Save shagunsodhani/17881da05d9ee1f6539b2baa8067a6ef to your computer and use it in GitHub Desktop.
Notes for End-To-End Memory Networks paper

End-To-End Memory Networks

Introduction

  • Neural Network with a recurrent attention model over a large external memory.
  • Continous form of Memory-Network but with end-to-end training so can be applied to more domains.
  • Extension of RNNSearch and can perform multiple hops (computational steps) over the memory per symbol.
  • Link to the paper.
  • Link to the implementation.

Approach

  • Model takes as input x1,...,xn (to store in memory), query q and outputs answer a.

Single Layer

  • Input set (xi) embedded in D-dimensional space, using embedding using matrix A to obtain memory vectors (mi).
  • Query is also embedded using matrix B to obtain internal state u.
  • Compute match between each memory mi and u in the embedding space followed by softmax operation to obtain probability vector p over the inputs.
  • Each xi maps to an output vector ci (using embedding matrix C).
  • Output o = weighted sum of transformed input ci, weighted by pi.
  • Sum of output vector, o and embedding vector, u, is passed through weight matrix W followed by softmax to produce output.
  • A, B, C and W are learnt by minimizing cross entropy loss.

Multiple Layers

  • For layers above the first layer, input uk+1 = uk + ok.
  • Each layer has its own Ak and Ck - with constraints.
  • At final layer, output o = Softmax(W(oK, uK))

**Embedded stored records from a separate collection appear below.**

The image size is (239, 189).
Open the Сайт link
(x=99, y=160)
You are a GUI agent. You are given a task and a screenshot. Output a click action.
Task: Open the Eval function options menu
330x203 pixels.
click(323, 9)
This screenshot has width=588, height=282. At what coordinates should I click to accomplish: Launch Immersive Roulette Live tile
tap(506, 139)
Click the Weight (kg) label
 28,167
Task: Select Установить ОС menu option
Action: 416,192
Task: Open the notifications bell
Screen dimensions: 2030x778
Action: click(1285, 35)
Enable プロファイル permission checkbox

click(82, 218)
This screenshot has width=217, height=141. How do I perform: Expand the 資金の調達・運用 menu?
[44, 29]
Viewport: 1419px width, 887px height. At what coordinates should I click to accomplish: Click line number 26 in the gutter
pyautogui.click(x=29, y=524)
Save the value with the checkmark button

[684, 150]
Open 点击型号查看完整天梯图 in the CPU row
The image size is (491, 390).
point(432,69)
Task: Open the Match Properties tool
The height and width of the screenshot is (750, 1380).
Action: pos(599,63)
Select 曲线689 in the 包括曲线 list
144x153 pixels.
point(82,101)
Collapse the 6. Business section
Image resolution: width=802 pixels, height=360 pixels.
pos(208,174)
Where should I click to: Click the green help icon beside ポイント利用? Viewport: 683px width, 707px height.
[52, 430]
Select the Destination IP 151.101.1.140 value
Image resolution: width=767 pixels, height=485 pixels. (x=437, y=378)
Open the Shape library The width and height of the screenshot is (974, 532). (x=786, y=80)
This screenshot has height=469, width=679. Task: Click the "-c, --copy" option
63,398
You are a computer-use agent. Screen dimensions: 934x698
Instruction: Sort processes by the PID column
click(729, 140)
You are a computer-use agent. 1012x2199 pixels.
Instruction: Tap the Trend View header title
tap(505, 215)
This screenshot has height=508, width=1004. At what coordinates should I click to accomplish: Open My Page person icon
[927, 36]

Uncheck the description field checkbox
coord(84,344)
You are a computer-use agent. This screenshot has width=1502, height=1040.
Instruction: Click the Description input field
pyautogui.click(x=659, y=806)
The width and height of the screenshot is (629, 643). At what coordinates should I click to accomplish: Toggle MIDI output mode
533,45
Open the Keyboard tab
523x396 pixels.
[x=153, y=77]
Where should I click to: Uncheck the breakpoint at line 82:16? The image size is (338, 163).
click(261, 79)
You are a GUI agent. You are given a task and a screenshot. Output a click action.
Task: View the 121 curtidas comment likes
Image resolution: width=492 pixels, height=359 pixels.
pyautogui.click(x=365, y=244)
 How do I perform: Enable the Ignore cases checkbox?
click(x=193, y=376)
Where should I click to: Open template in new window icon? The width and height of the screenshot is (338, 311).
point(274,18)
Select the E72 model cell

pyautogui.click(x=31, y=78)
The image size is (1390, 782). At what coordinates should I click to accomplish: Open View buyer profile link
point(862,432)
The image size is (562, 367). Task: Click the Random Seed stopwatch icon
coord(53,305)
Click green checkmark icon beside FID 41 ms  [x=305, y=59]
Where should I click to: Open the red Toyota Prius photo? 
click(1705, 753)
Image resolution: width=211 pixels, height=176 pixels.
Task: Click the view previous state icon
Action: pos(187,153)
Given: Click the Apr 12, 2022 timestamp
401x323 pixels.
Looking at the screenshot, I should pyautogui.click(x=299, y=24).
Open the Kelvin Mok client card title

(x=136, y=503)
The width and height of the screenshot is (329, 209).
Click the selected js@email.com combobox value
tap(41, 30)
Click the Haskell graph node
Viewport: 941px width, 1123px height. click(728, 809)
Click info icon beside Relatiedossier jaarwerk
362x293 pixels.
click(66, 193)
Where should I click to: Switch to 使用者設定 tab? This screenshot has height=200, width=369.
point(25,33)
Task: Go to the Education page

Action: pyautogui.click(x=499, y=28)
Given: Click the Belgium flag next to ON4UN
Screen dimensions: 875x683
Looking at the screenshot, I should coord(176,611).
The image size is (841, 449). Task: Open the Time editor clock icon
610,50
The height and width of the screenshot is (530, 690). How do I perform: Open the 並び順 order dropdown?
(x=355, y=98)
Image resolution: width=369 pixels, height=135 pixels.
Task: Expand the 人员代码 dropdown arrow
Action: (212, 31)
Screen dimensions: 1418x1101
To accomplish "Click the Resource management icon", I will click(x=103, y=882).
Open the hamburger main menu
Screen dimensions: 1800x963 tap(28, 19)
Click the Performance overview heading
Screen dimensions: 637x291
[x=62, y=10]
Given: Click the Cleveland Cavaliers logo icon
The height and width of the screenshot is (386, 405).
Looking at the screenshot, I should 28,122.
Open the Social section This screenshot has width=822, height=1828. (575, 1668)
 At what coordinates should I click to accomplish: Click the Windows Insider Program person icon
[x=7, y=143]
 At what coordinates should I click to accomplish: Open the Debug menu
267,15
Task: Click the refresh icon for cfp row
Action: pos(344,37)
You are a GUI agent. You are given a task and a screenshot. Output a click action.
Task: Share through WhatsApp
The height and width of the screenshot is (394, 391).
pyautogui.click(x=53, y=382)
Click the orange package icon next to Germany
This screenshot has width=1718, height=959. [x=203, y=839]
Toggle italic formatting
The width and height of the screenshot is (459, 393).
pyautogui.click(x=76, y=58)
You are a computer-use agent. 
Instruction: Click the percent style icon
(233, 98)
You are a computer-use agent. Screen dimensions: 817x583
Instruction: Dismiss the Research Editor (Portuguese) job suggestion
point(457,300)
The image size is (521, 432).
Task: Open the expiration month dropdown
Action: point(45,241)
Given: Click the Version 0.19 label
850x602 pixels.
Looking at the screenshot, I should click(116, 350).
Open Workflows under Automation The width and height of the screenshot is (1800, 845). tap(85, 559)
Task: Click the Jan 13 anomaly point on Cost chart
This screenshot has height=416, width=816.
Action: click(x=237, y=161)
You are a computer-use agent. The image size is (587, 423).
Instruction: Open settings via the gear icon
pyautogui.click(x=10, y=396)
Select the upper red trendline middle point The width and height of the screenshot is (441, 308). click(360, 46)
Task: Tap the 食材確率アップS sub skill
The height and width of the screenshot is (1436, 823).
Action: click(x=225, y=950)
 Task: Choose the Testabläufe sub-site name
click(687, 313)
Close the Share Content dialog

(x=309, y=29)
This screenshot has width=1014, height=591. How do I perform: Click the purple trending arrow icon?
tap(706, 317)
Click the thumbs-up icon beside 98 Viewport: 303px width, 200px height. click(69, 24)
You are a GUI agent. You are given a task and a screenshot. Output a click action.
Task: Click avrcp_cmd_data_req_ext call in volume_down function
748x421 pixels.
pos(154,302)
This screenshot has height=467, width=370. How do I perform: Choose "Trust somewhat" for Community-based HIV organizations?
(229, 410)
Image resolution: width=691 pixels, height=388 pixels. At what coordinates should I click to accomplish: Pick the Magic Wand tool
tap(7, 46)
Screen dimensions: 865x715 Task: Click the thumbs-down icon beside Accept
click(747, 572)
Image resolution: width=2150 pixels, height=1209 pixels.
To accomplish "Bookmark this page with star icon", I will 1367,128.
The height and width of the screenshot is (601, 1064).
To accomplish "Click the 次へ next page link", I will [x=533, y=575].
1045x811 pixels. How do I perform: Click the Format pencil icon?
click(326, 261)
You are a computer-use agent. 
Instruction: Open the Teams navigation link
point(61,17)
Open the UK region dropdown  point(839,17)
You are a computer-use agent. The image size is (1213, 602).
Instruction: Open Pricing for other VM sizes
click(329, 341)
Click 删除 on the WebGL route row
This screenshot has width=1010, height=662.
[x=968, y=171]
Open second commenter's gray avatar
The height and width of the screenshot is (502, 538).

Constraints On Embedding Vectors

  • Adjacent

    • Output embedding for one layer is input embedding for another ie Ak+1 = Ck
    • W = Ck
    • B = A1
  • Layer-wise (RNN-like)

    • Same input and output embeddings across layes ie A1 = A2 ... = AK and C1 = C2 ... = CK.
    • A linear mapping H is added to update of u between hops.
    • uk+1 = Huk + ok.
    • H is also learnt.
    • Think of this as a traditional RNN with 2 outputs
      • Internal output - used for memory consideration
      • External output - the predicted result
      • u becomes the hidden state.
      • p is an internal output which, combined with C is used to update the hidden state.

Related Architectures

  • RNN - Memory stored as the state of the network and unusable in long temporal contexts.
  • LSTM - Locks network state using local memory cells. Fails over longer temporal contexts.
  • Memory Networks - Uses global memory.
  • Bidirectional RNN - Uses a small neural network with sophisticated gated architecture (attention model) to find useful hidden states but unlike MemNN, perform only a single pass over the memory.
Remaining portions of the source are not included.